> EXCERPTED PASSAGE
........

With a median follow-up of 27.9 months (range, 10 to 95 months), patients with high TOP2A expression showed significantly poorer cancer-specific survival (CSS, Fig. 2d, median, 21.3 vs. 41.1 months, P = 0.004), progression-free survival (PFS, Fig. 2e, median, 16.8 vs. 33.6 months, P = 0.008) and recurrence-free survival (RFS, Fig. 2f, 11.6 vs. 37.3 months, P = 0.004) compared with patients with low TOP2A expression. Survival analysis was further investigated on MIBC (n = 130) and NMIBC (n = 79) cohorts respectively. In MIBC cohort, patients with elevated TOP2A expression had significantly poorer CSS (P = 0.044), PFS (P = 0.049) and RFS (P = 0.041) compared with patients with low expression (Additional file 1: Figure S1). However, no difference was noticed between TOP2A high expression and low expression groups in NMIBC cohort (Additional file 1: Figure S1). These results suggested that TOP2A had better prognostic value for patients with MIBC. Detailed results of univariable and multivariable Cox regression analysis of predicative variables of CSS were summarized in Table 2. The level of TOP2A was revealed to be associated with CSS in univariable COX regression analysis. However, multivariable COX regression analysis showed tumor stage and lymph node status were independent predictors of CSS. We further revealed that TOP2A expression ran in parallel to Ki67, which was an established proliferation biomarker, with a correlation coefficient of 0.6 (Spearman test with P < 0.01).

........

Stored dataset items
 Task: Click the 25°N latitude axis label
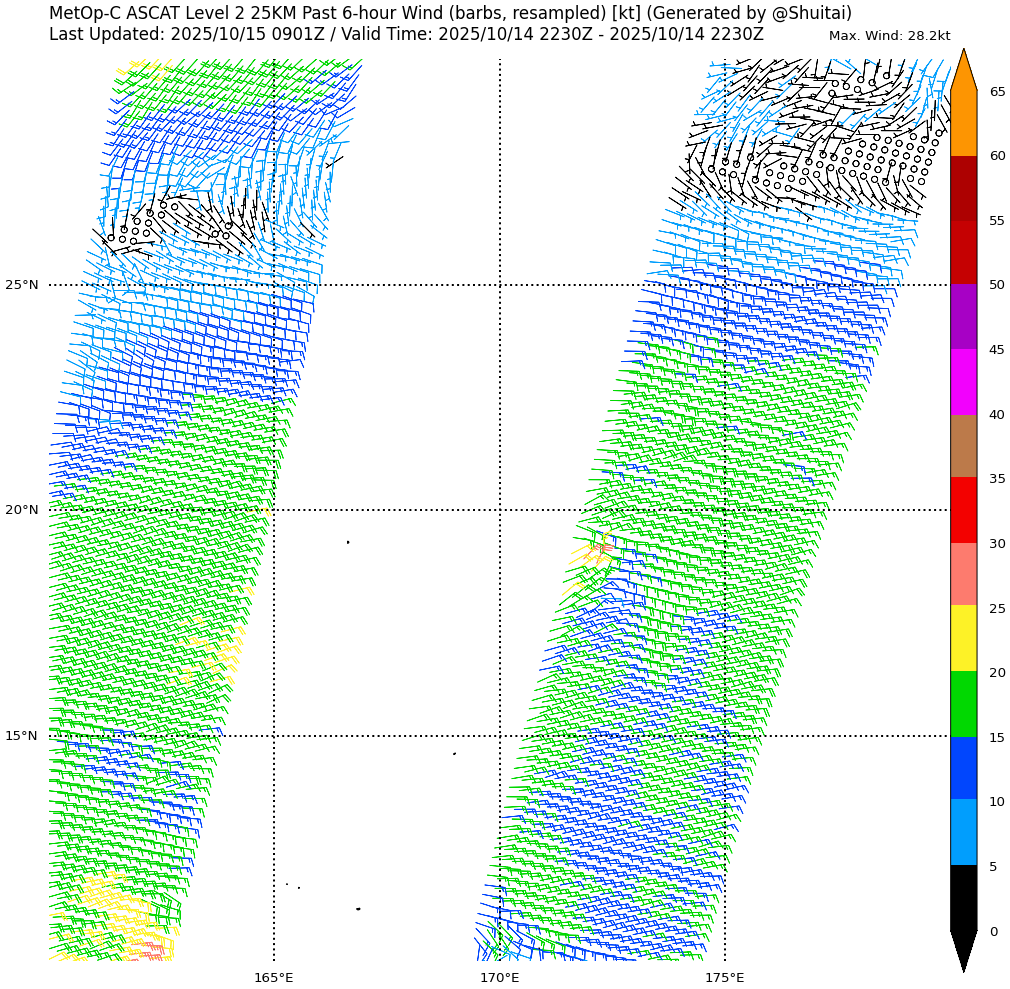pyautogui.click(x=22, y=285)

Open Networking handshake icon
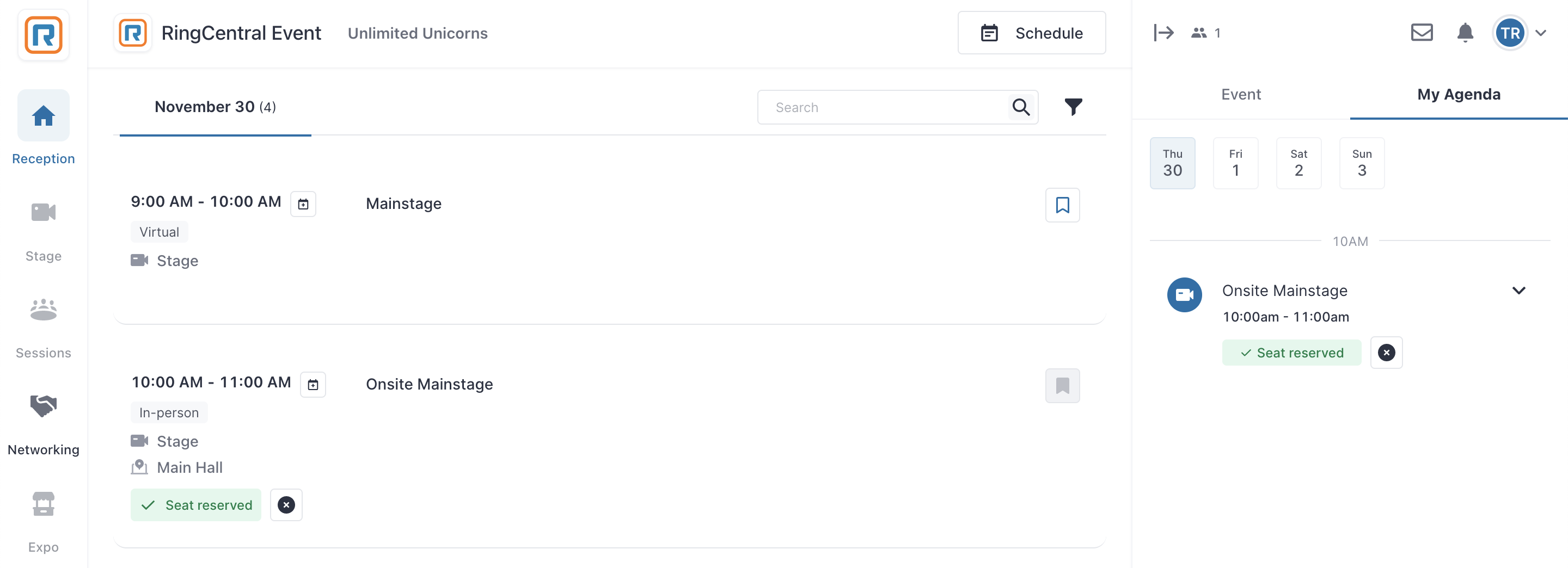(43, 406)
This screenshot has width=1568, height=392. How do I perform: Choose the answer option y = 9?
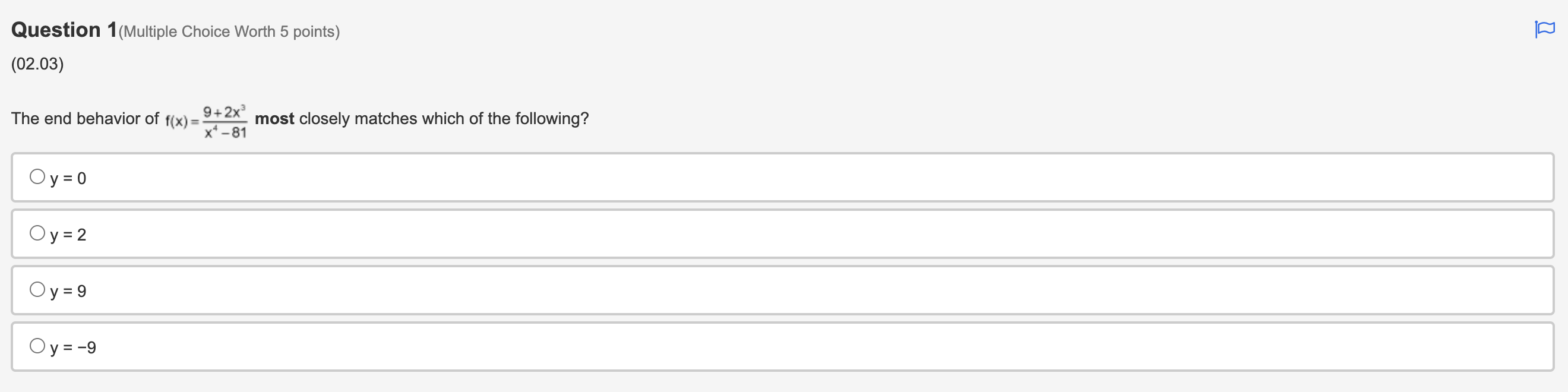click(x=68, y=290)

........

> QUESTIONS ON THE MATERIAL
• 1. In the passage on TOP2A and survival, what correlation coefficient links TOP2A expression with Ki67?
• 2. Continue the passage on TOP2A and survival from the point where it stops.
The stored dataset items aren't needed for any of the work here.

> SOLVED TASKS
• 1. 0.6 (Spearman test, P < 0.01)

• 2.
The expression of TOP2A mRNA and protein diverged from each other
We further investigated the association between the levels of TOP2A mRNA and clinical outcome of patients in public databases of TCGA and NCBI-GEO. Patients with TOP2A mRNA expression above 75% (high expression) and below 25% (low expression) were included for further analysis . As shown in Fig. 3a, patients with up-regulated TOP2A mRNA showed tendentially shorter recurrence-free survival compared to patients with low expression (27.8 vs. 36.8 months), but it did not reach statistical significance (P = 0.135). Regarding the NCBI-GEO (GSE31684, Fig. 3b) and MSKCC (bladder cancer, JCO, 2013, Fig. 2c) datasets, no significant differences were detected between TOP2A mRNA high expression and low expression groups. The expression pattern of TOP2A mRNA and protein was further investigated in 14 BLCA samples by RT-qPCR and western blot, respectively (Fig. 3d and e). We found no association between TOP2A mRNA and protein, with correlation coefficient of − 0.40 (Additional file 2: Figure S2, P = 0.15).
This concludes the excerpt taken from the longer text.